Costa Rica indefensa ante turismo sexual

Sectores costarricenses reaccionaron hoy indignados ante una ola de propaganda externa que promueve al país como paraíso para el sexo indiscriminado.

Las principales críticas están dirigidas al hecho de que las prostitutas, los homosexuales, las lesbianas y los centros de turismo “gay”, están de alguna forma protegidos por la legislación.

El arzobispo de San José, Román Arrieta, declaró que “es muy grave” la propaganda que promociona a Costa Rica como apto para el turismo del sexo.

“Sería lo más triste que un país como este, al que Dios lo ha dotado de bellezas naturales increíbles, se promocione así, teniendo miles de lindos argumentos para atraer turistas del mundo”, dijo.

La publicidad asegura que “los homosexuales y las lesbianas pueden caminar de la mano y besarse en público y tomar baños desnudos en determinados centros turísticos”.

Además, agencias especializadas, revistas de circulación mundial y hasta la red informática Internet, recogen propaganda que afirma que Costa Rica es un país donde nadie es molestado por su forma de ser.

Guillermo Castro, asesor del Instituto Costarricense de Turismo (ICT) reconoció que la entidad no está facultada para intervenir contra la publicidad sexual en el exterior.

Por su parte, el catedrático de la Universidad de Costa Rica, Leonardo Mata, manifestó que el gobierno debe fomentar el turismo selectivo.

“De lo contrario, el país se convertirá en un paraíso de homosexuales”, dijo Mata.
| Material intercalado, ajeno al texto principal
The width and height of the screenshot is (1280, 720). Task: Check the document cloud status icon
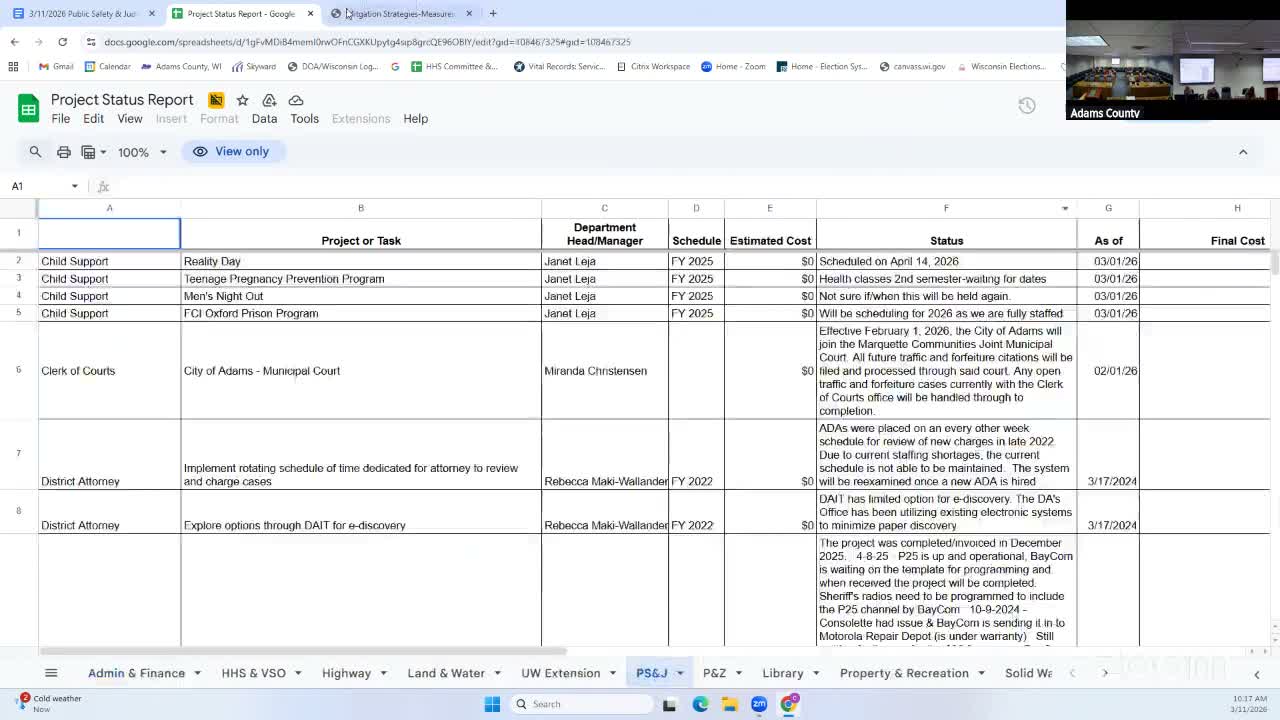coord(296,100)
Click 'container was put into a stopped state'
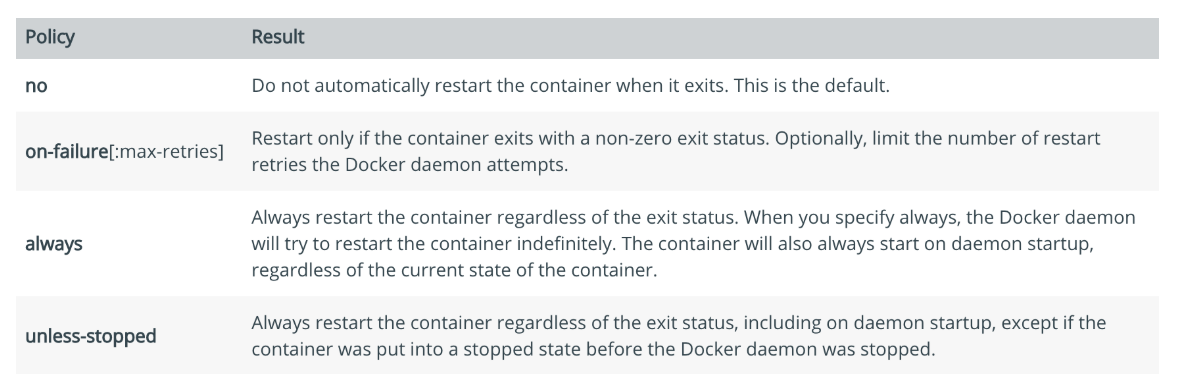 432,349

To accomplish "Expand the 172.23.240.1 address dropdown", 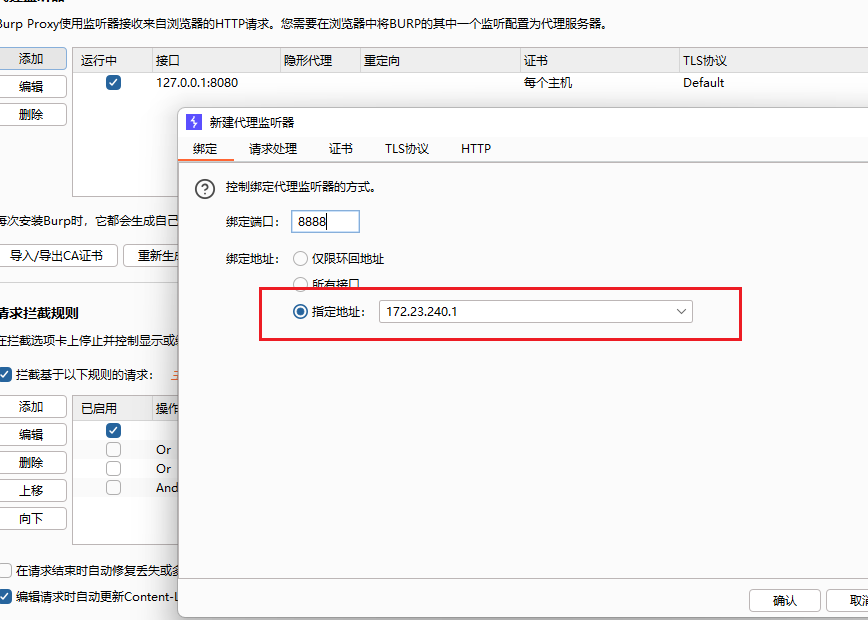I will tap(681, 312).
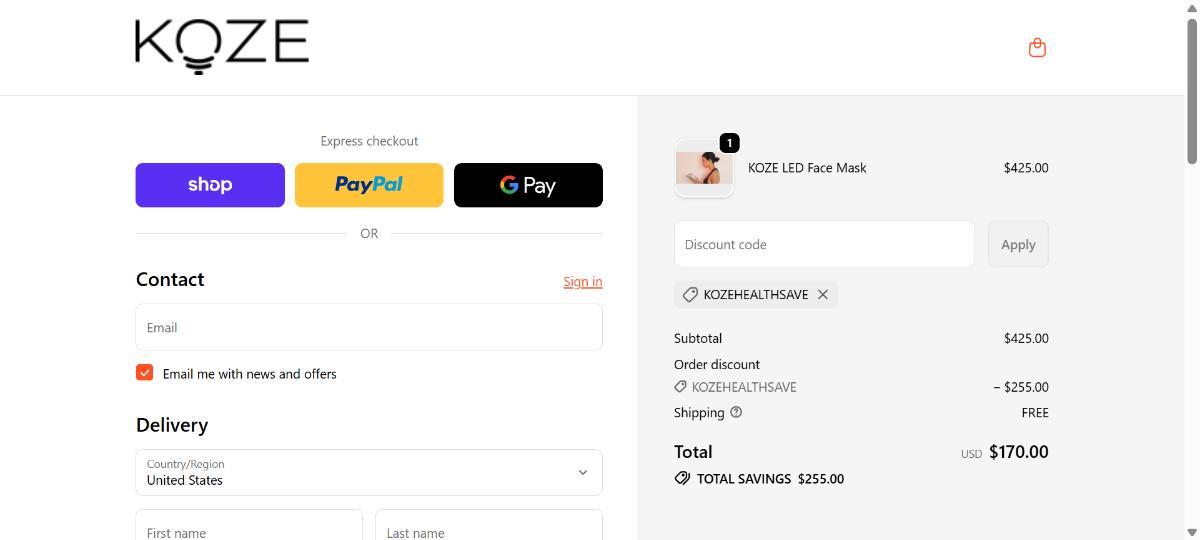Click the page vertical scrollbar thumb
Screen dimensions: 1200x540
tap(1191, 90)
La legislación del país respecto a los bares para homosexuales está basada en un fallo de la Sala Constitucional de la Corte Suprema de Justicia en respuesta a dos recursos (de habeas corpus y de amparo) que presentaron los propietarios de la discoteca “Deja Vu”.
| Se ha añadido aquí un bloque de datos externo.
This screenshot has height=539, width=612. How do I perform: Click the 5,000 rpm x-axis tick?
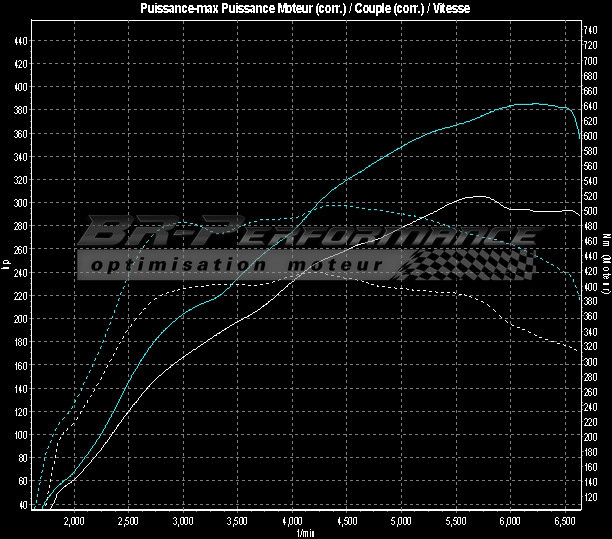(400, 522)
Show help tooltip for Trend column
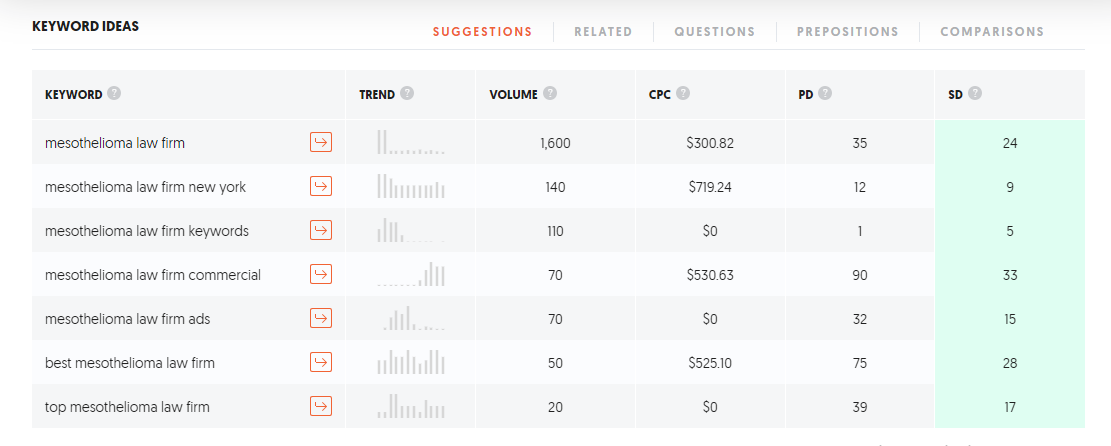 407,94
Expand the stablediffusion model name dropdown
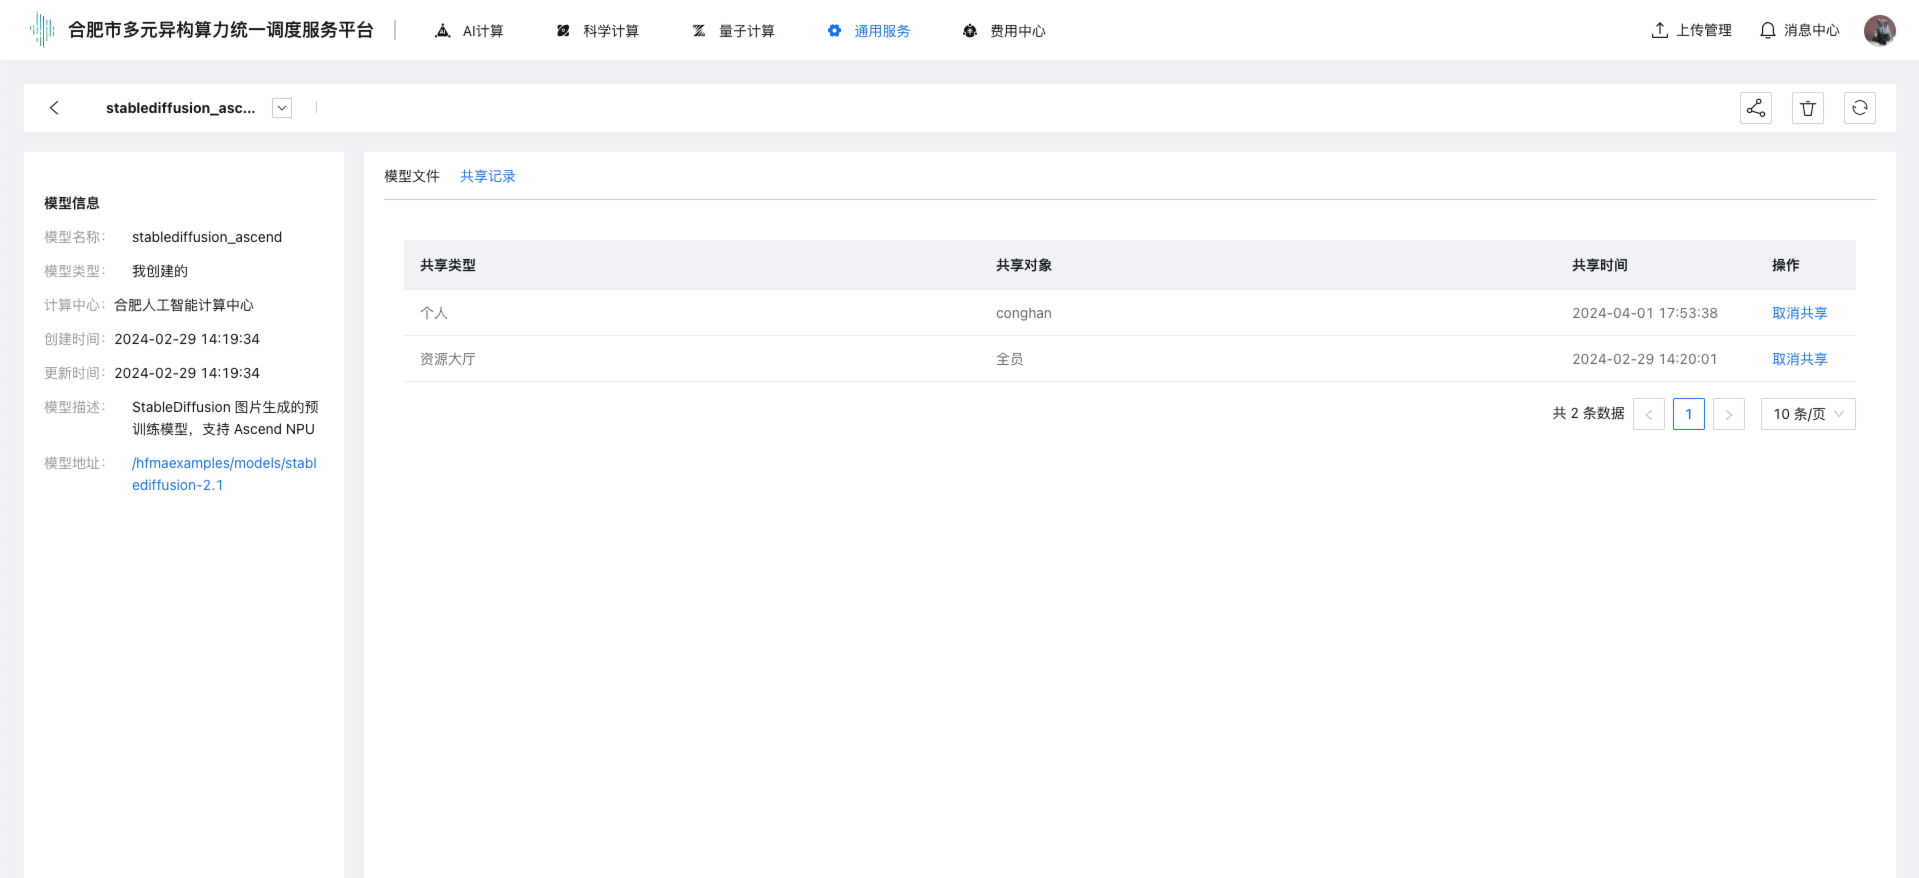 [282, 108]
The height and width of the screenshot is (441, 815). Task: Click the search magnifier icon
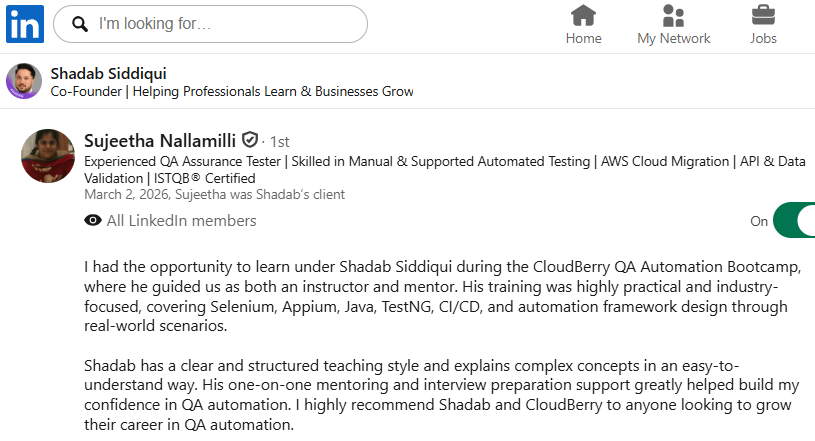pyautogui.click(x=79, y=24)
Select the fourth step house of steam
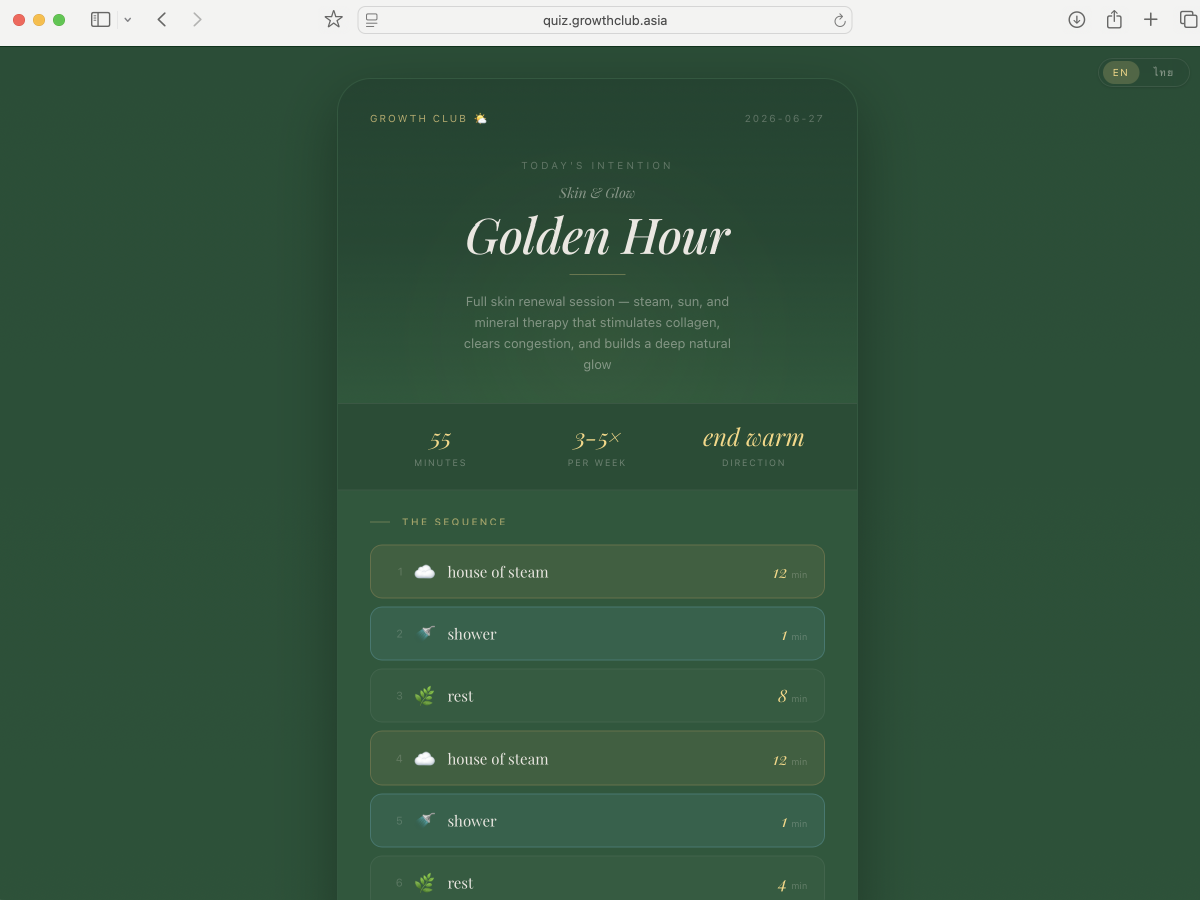The width and height of the screenshot is (1200, 900). coord(597,759)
La discoteca, calificada como centro de homosexuales de San José, fue objeto de la intervención de la policía en junio de 1994 y recurrió a la Corte en defensa de sus intereses.
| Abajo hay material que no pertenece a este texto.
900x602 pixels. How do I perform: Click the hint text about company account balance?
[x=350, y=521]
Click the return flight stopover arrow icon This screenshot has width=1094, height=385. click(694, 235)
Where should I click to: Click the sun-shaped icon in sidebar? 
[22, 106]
La Sala Constitucional dio lugar a los dos recursos y a partir de ese momento la policía no ha podido intervenir.

Por el contrario, los responsables de la acción policial enfrentan cargos en los tribunales.

La resolución de la Corte indicó que las personas tienen libertad de promocionarse a sí mismas, mientras no afecten a terceros y que todas las personas son iguales ante la ley, por lo que cualquier homosexual tiene derecho a abrir un local sin ningún impedimento.

“No podemos arrestar a una persona por vagancia, pese a que sabemos que está esperando un cliente en la calle, en el caso de las prostitutas, o impedir que haya hoteles donde sólo se hospedan “gays”, dijo el asesor legal del ICT.

Agregó que, no obstante, el gobierno trata de impedir que esas actividades sean promocionadas como exclusivas del país.

Eduardo Guerrero, uno de los propietarios de “Deja Vu”, argumentó que mientras sus actividades no perjudiquen la moral de la sociedad se pueden establecer hoteles, discotecas o bares en cualquier parte del país.

El único requisito que deben cumplir es el de estar al día con los permisos municipales y del ministerio de Salud.

Un panfleto distribuido internacionalmente por la empresa estadounidense Amphitrion Holiday menciona a Casa Blanca, en el parque nacional y centro turístico de Manuel Antonio, en el litoral Pacífico, y Colours y Joluva en San José, como tres hoteles de Costa Rica, aptos para “gays” y lesbianas.

La publicación “venga con nosotros a una aventura homosexual en el paraíso de Costa Rica”, fue calificada como nociva para el país por Mauricio Ventura, presidente de la Cámara Nacional de Turismo (CANATUR).